This is because even this interpretation stresses the need for
the individual to accept their karmic situation as their own.
If taken too literally, even if the advice is for the purposes
of religious salvation, this view of karma can quickly be turned
into tell someone else to accept their karma as their own and
to therefore accept it as fate. This is no different from the
earlier popular understanding of karma. There is therefore the
danger of even this view of karma as an act of self-awareness
turning into an act of someone telling someone else their karma,
which can lead to discrimination, rather than self-awareness
and liberation.(9)
In fact, this impulse to tell
others of their karma instead of view karma as an opportunity
for self-awareness, that been the mainstay in Buddhist history.
This history of using the Buddhist doctrines of karma and rebirth
to discriminate against those less fortunate has been an unfortunate
fact.
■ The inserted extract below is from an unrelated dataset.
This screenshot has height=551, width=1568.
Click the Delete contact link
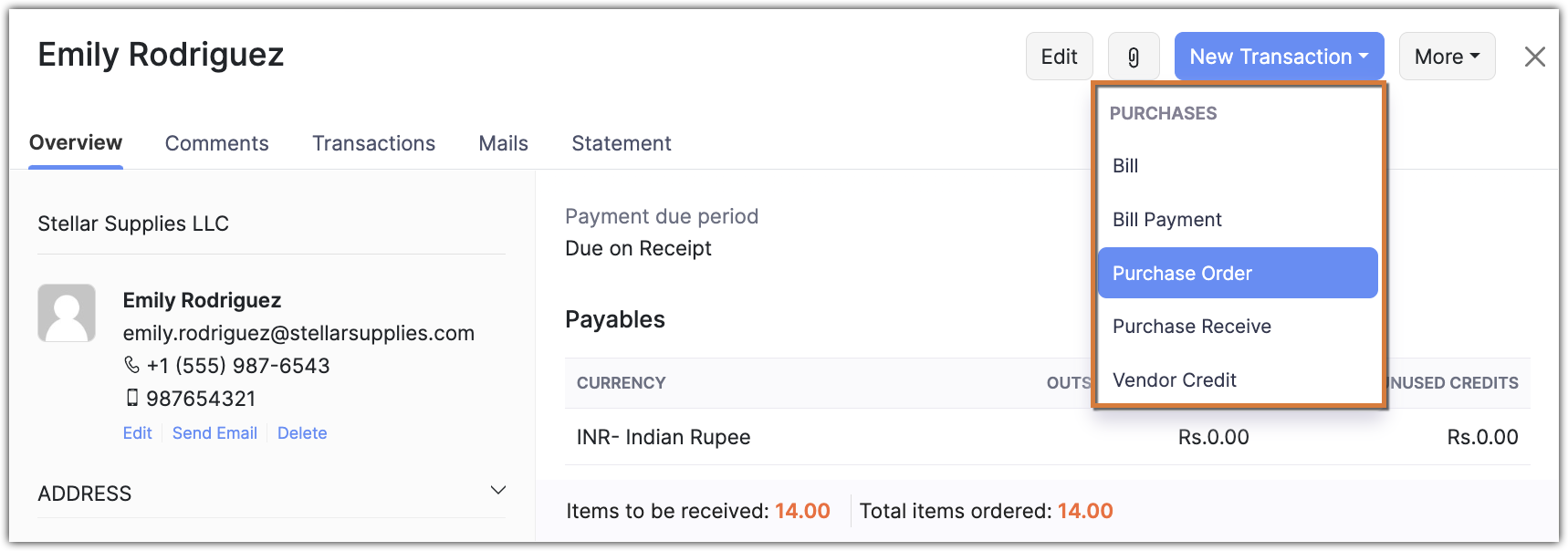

While it is not possible to discard the theory of karma
as a Buddhist, one of the key questions for those of us interested
in a Buddhism free from discrimination, is how to advocate a
view of karma that doesn't so easily led to this usage.
The Theory of Original Enlightenment
as Another Source of Discrimination
The first person to fully explore
the issue of the relationship between the theory of original
enlightenment and discrimination was Hakamaya Noriaki in his
essay "Sabetsu jisho o umi dashita shisoteki haikei ni kansuru
shiken."(10) This topic of this essay was born from discussions
on karma sponsored by a specially-assembled committee, the Sotoshu
Kyogaku Shingikai Senmonbukai Godokaigi. Even when this special
committee disbanded, several participants continued this research
including Professor Hakamaya's work Hongaku shiso hihan (Okura
shuppan, 1989) and Professor Matsumoto Shiro's book Engi to ku:
Nyoraizo shiso hihan (Okura shuppan, 1989). Ever since, this
debate has been engaged by scholars in Japan and abroad and in
this regard, the scholarly value of these debates raised by the
two scholars from Komazawa University must be recognized.
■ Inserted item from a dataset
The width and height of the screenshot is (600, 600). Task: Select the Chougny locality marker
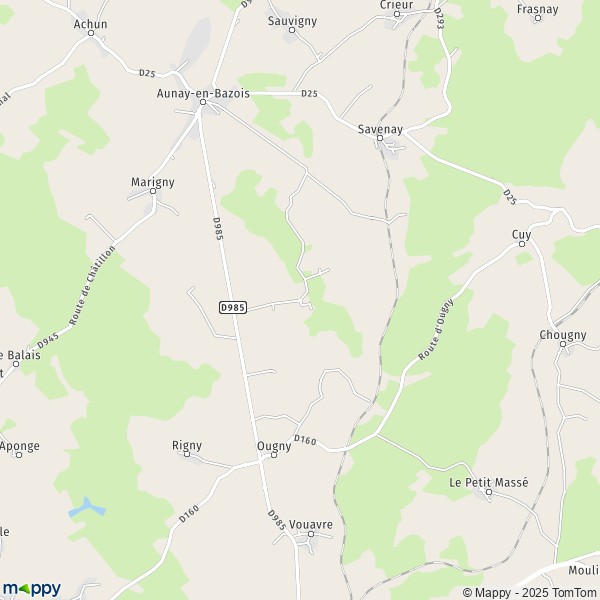pyautogui.click(x=563, y=344)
Hakayama's main argument is as
follows: Dogen severely criticized as non-Buddhist the prevalent
notions in medieval Tendai doctrinal studies of his time. These
doctrines included both the idea that salvation lay in knowing
that though one's physical body may disappear, one's soul remains
and the idea that since one was originally enlightened, whether
one practiced Buddhism or not, one would after death return to
the original state of "the sea of enlightenment" where
rebirth was did not exist (these criticisms can be found in Dogen's
Bendowa). That Dogen criticized these ideas which were popular
at Mt. Hiei was his way of criticizing the theory of original
enlightenment.
According to Hakamaya , "Original
enlightenment means that enlightenment exists for all people
in an equal way, but on a realm of reality which transcends this
phenomenal world. Furthermore, as long as one is unaware of this,
one continues to transmigrate in the world. This is none other
than the theory that though one's physical body may disappear,
one's soul remains." (Hakamaya, p. 204). The reason this
theory has provided support to social discrimination is because
of the logic that though all are originally equal, the workings
of cause and effect in the phenomenal world causes discrimination
and difference to naturally emerge. The acceptance of social
discrimination derives from the idea that ultimate reality naturally
includes an aspect of difference and discrimination. Prof. Hakamaya
has skillfully drawn on post-Meiji sermons based on commentaries
to the Shushoi, to highlight ways in which this theory has been
used to support social discrimination.
In this essay, I have no intention
of fully exploring theory of original enlightenment as it is
too large a topic and strays from the purpose of this essay,
but I would like to briefly touch on the following two points:
1) The basic understanding of the theory of original enlightenment
by Japanese critics of the theory is the following: Terms such
as original enlightenment, thusness, tathagata-garbha, or Buddha-nature
all denote the same thing, namely that all people originally
have such base and therefore one can attain a sense of peace
from that. Furthermore, since one is originally enlightened,
there is no need for practice.
This type of interpretation of
the theory certainly has been a part of Buddhist history. There
is no denying that Buddhists have said in the past that reality
is ultimately indivisible and therefore the ultimate world of
equality is coequal to the relative world of difference or that
equality is the no different than discrimination. In this sense,
when this notion is applied socially, Hakamaya is correct in
asserting that the theory of original enlightenment has served
as a basis for social discrimination.
However, because this theory
has undergone many levels of refinement and debate in both China
and Japan, one has to be careful in labeling doctrines as diverse
as thusness, Dharma nature, or Buddha nature as foundational
to all Buddhist theory. At least from my perspective, in terms
of Dogen's thought, a somewhat different view is possible. For
example, if one takes the case of his view of Buddha-nature,
he radically re-reads the famous passage from the Nirvana Sutra
that "All beings have Buddha-nature" to "All beings
are Buddha-nature" by changing the regular grammatical order
of reading classical Chinese. However this new interpretation
of Dogen is often misunderstood to simply mean that Dogen, in
a pantheistic way, equated Buddha-nature with phenomenal reality
as it is. This view is clearly no different that the idea that
one's physical body may disappear, one's soul remains which Dogen
took so much pains to disagree with. Rather, as Dogen argues
in his Bussho chapter of the Shobogenzo, Buddha-nature is only
real or actualized when one realizes that one is one with it,
realizes it, follows it, and works it into one's everyday life.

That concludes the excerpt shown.